He caresses her cheek. “Our way of showing you a good time.”

The Dutty Wine contest continues, until someone’s iPod accidentally switches to a soca song. More girls get up and the contest becomes a dance party.

I watch the boys watch the winding waists, the popping behinds, the way the fabric of bikinis and one pieces stretches and loosens, trying to control the writhing bodies within.

Charlotte’s boy encourages her with a pat on her behind to go dance for him, but she looks at me, asking if I would go too.

“I’m fine, go ahead. You keep telling me how you learned how to dance this year, now do it.”

She squirms in his lap, whining in a squeaky voice how nervous she is.

“Aye.”

I turn to see Okon, staring at me.

“Come here.”

I smirk, and make my way over to his rock. He takes my hand, pulls me into his lap.

I know Charlotte has no reason not to dance now. I also know the other girls are watching me, envious that I stole a pair of eyes from their seduction.

I smile into Okon’s face. Touch the scar on his cheek. “What happened here?”

He has one silver molar. “Rite of passage.”

“Some sort of scarring thing?”

“Spear fight. All the boys have to do it, to become men.”

I look at the other ones. “How come only you have a scar?”

One of the other boys leans into our conversation. “’Cause he had to fight the baddest of them all.”

Okon’s eyes are only on mine. “I had to fight my Moms. The others only fought other warriors of our tribe.”

“What about your father?”

“That happens later.”

He doesn’t sound like the others. All of them have a strange sound under their voices, but he speaks differently, the sound ringing truer in his. They all sound like music, like base bumping trap, but his is the deeper stuff, the beats that lull me to sleep, beats and voices and words that slip under me and touch me.

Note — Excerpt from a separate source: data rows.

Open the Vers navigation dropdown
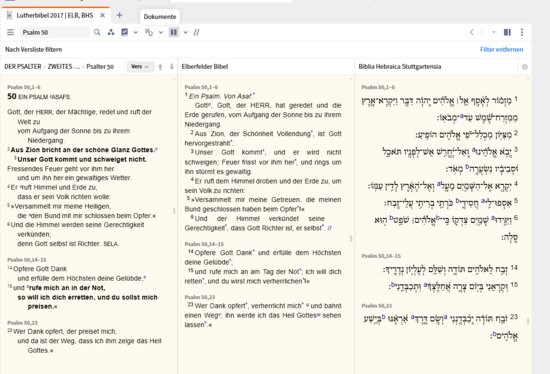[x=140, y=67]
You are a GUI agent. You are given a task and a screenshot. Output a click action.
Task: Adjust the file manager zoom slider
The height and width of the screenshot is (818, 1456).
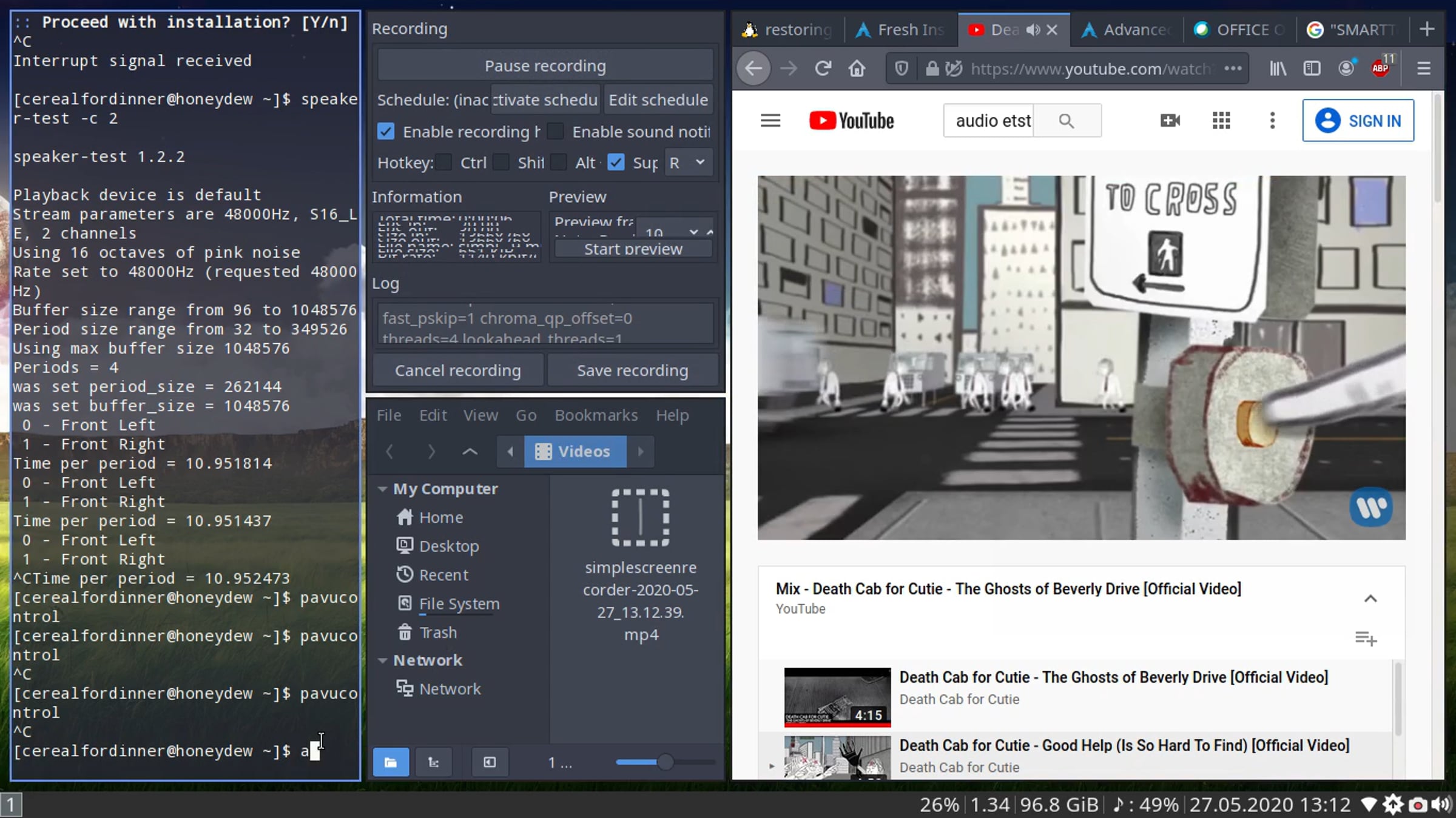point(666,762)
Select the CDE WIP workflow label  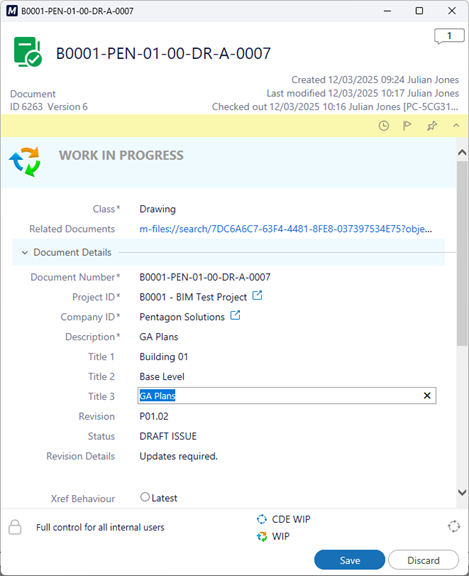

I’m home now. I’m thinking of Aka and the girl and how she sparkled after they came out of the water together, like the ocean was stuck to her skin and lips. I am wondering what happened in the water when I walk into the kitchen.

A man is sitting across from my Mom. She looks at me, stunned, her hair still under her scarf, her usual t-shirt and shorts look.

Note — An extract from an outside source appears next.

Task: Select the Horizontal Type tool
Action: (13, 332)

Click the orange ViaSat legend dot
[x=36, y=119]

The man turns to me, handsome with a bald head, and with a drawl smiles at me.

“Hey there.”

He looks back at my mom, and stands up. “I should be going. Nice seeing you again.”

“You too.” My mom’s reply is drowned by her taking a sip of her coffee.

I smile at the handsome man, then look at my mom.

“Devante. A childhood friend.” She waves her words away with her hand. “How was the beach?”

“Fun. I think I should have stayed longer.”

She hears the teasing in my voice. “That’s just Devante. Old school friend. He was inviting me to the high school reunion.”

“Charlotte said her Mom’s going to that.”

“And you should go too,” Grandma says, walking out from the living room. She grabs her cup of coffee from the table. “Lord knows how long it’s been since everyone seen you last.”

“Devante was here,” I say, keeping my eyes on Mom.

Grandma’s face lights up. “Really? He came to see you?” she asks Mom.

Mom squirms. “Just stopped by to say hey. Nothing really.”

“You know he single?”

“You know we gotta get more toilet paper?” Mom is the deflection queen.

“You should go with him,” I say. “He’d make a hot date.”

Mom’s eyes widen at my comment and I laugh. “Stop it. Don’t talk like that.”

I keep laughing. “What? You’re more old-timey than grandma.”

Grandma nods. “The girl’s right. What you afraid of? One date night wouldn’t be bad. You’ll be with all your friends at the school anyway, so if he tries anything funny—”

“I’m grabbing toilet paper from Steven’s,” she says, then mumbles some things under her breath like “whatever” and “friends”.

She stops and turns to me before walking out the kitchen. “Did you clean the tub like I asked?”

“No.”

“Please, could you just—”

“I’ll do it, don’t worry.”

She sighs, the one that prickles my skin, the one that’s frustrated with me.

So I frustrate her. “I’ll go get the toilet paper, and if I run into Devante, I’ll let him know you wanna go with him.”

She rolls her eyes, and walks out the door.

“Who is he, anyway?” I ask grandma. I start playing with her long, black hair in its two braids. “I’ve never seen her this riled up before.”

Grandma shakes her head. “That’s for your Mama to tell you, not me.”

Which means I’ll never know.


Stupid Charlotte went ahead to the beach before me. I don’t dislike driving but I don’t want to worry about parking.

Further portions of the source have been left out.